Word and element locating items
· · · · ·
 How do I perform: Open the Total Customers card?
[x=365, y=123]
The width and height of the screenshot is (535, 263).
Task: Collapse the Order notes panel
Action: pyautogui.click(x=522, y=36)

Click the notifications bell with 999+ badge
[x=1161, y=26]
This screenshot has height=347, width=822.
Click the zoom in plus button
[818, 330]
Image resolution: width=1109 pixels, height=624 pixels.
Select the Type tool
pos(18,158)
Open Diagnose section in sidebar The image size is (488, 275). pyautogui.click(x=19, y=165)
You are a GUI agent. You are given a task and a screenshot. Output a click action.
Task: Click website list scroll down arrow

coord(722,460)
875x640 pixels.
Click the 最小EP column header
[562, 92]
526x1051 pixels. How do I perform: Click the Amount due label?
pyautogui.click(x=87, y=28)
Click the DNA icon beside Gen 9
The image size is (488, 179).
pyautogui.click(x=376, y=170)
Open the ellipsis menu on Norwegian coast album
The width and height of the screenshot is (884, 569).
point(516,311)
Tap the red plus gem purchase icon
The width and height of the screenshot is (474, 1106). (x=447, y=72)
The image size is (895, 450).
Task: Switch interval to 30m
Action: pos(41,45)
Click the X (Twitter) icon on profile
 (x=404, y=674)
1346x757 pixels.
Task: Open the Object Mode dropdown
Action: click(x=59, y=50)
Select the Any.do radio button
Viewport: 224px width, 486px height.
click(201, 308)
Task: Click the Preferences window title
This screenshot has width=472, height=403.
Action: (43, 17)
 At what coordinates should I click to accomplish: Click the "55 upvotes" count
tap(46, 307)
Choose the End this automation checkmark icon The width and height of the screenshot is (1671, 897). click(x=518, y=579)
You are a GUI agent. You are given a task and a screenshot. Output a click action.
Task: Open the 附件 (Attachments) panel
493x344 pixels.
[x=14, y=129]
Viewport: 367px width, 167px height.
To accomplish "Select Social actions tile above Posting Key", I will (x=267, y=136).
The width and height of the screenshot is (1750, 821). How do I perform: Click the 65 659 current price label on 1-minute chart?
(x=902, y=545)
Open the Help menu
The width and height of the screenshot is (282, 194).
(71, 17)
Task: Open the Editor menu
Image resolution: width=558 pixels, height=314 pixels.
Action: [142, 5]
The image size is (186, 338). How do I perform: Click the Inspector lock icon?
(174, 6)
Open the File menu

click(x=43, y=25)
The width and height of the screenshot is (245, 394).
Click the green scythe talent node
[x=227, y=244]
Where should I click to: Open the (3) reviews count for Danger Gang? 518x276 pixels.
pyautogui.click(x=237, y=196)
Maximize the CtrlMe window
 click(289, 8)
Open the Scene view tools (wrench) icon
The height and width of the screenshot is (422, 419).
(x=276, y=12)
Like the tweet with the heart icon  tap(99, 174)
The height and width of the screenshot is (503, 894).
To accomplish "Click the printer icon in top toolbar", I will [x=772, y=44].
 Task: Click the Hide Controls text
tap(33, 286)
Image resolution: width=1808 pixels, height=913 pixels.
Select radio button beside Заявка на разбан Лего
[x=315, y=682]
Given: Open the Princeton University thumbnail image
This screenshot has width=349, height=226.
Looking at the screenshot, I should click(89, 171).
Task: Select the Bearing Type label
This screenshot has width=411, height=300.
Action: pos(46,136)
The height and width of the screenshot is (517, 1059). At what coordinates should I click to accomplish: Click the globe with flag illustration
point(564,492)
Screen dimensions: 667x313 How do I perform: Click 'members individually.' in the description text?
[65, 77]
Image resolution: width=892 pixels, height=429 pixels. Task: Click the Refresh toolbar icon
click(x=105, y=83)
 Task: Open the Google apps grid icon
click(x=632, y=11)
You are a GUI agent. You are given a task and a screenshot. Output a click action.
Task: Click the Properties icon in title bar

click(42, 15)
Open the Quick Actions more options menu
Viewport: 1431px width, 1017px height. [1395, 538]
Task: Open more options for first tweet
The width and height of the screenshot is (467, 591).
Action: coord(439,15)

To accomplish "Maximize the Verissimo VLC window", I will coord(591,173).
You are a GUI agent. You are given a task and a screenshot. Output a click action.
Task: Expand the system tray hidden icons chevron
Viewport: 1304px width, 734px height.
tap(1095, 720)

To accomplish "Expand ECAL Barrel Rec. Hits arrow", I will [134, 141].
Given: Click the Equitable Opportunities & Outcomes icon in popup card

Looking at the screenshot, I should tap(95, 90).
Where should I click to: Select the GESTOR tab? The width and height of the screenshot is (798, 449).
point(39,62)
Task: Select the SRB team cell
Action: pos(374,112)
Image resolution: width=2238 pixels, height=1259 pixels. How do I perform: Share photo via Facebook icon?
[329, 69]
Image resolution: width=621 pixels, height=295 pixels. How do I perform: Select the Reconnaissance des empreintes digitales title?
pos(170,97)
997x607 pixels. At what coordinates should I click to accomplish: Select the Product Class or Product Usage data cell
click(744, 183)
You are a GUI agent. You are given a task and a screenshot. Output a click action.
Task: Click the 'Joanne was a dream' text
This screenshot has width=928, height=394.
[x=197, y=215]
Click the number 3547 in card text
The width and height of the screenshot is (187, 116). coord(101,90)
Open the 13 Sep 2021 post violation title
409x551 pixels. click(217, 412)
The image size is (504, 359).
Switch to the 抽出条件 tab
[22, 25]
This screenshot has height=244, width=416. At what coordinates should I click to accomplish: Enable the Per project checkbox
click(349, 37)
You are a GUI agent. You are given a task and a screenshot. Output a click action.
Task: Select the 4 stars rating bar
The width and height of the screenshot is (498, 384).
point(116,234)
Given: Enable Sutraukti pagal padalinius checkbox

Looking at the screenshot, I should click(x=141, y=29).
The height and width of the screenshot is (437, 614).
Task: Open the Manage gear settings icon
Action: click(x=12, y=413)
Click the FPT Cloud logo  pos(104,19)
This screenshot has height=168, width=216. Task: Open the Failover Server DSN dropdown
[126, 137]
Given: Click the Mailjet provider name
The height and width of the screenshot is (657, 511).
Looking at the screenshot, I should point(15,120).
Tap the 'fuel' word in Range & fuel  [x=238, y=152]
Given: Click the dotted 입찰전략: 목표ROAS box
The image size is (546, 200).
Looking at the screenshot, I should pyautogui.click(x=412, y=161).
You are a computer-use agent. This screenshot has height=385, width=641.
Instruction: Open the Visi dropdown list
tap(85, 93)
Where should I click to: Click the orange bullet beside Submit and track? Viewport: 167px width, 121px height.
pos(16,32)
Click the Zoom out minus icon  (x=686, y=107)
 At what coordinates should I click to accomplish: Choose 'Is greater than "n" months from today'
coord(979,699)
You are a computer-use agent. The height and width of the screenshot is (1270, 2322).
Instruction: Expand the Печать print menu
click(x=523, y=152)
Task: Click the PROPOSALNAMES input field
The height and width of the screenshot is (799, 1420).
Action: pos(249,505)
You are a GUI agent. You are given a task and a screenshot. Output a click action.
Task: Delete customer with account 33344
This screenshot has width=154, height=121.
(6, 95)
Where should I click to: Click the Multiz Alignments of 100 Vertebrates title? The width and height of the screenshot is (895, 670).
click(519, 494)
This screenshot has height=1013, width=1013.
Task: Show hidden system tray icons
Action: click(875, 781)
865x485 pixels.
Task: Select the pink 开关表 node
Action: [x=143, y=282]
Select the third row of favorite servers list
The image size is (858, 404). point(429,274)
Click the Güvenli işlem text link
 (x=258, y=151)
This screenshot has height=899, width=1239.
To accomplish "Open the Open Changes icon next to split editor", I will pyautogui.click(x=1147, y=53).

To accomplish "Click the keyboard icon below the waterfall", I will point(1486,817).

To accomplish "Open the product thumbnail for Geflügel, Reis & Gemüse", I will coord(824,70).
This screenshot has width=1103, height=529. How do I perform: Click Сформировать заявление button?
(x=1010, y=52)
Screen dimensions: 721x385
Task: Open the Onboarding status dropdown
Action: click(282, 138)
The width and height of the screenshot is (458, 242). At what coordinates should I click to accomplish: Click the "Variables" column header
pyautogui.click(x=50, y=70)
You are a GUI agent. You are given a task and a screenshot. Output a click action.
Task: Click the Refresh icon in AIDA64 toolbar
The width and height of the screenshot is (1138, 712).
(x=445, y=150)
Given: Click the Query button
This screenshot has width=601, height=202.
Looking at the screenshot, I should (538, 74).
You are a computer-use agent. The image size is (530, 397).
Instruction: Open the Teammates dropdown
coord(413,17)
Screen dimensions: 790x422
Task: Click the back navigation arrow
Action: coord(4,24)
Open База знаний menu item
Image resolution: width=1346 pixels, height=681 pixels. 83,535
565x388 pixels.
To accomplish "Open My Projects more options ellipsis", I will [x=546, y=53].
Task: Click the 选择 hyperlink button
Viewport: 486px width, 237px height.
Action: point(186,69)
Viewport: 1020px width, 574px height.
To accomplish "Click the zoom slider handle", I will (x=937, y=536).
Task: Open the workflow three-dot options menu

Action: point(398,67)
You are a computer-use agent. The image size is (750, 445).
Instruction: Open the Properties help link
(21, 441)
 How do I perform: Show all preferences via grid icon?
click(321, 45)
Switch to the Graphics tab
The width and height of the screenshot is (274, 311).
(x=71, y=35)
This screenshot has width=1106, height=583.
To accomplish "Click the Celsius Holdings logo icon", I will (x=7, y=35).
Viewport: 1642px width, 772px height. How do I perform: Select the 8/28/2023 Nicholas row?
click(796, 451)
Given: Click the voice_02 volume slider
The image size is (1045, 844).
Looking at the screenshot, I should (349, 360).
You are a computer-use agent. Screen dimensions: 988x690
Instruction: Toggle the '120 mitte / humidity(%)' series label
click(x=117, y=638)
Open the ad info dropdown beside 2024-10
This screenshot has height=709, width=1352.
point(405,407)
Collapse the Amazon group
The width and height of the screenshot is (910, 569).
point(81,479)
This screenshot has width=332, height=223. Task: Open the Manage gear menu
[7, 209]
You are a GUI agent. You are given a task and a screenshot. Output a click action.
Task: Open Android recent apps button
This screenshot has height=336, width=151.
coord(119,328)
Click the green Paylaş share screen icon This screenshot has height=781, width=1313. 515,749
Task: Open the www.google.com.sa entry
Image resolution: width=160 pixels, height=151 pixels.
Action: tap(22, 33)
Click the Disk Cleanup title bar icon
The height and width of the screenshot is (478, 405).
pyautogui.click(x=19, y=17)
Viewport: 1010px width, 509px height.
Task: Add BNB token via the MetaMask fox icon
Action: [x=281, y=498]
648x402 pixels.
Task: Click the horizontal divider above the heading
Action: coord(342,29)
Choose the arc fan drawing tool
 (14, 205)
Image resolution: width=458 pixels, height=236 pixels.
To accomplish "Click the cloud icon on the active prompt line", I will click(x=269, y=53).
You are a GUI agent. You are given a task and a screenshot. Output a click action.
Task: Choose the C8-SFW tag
· · · · ·
■ **Aim**
Rewrite the items from the very first one through the line containing "Action: pos(41,45)", inclusive, so that "zoom in" reads "zoom out" and nothing else changes.

■ **Right answer**
 How do I perform: Open the Total Customers card?
[x=365, y=123]
The width and height of the screenshot is (535, 263).
Task: Collapse the Order notes panel
Action: pyautogui.click(x=522, y=36)

Click the notifications bell with 999+ badge
[x=1161, y=26]
This screenshot has height=347, width=822.
Click the zoom out plus button
[818, 330]
Image resolution: width=1109 pixels, height=624 pixels.
Select the Type tool
pos(18,158)
Open Diagnose section in sidebar The image size is (488, 275). pyautogui.click(x=19, y=165)
You are a GUI agent. You are given a task and a screenshot. Output a click action.
Task: Click website list scroll down arrow

coord(722,460)
875x640 pixels.
Click the 最小EP column header
[562, 92]
526x1051 pixels. How do I perform: Click the Amount due label?
pyautogui.click(x=87, y=28)
Click the DNA icon beside Gen 9
The image size is (488, 179).
pyautogui.click(x=376, y=170)
Open the ellipsis menu on Norwegian coast album
The width and height of the screenshot is (884, 569).
point(516,311)
Tap the red plus gem purchase icon
The width and height of the screenshot is (474, 1106). (x=447, y=72)
The image size is (895, 450).
Task: Switch interval to 30m
Action: pos(41,45)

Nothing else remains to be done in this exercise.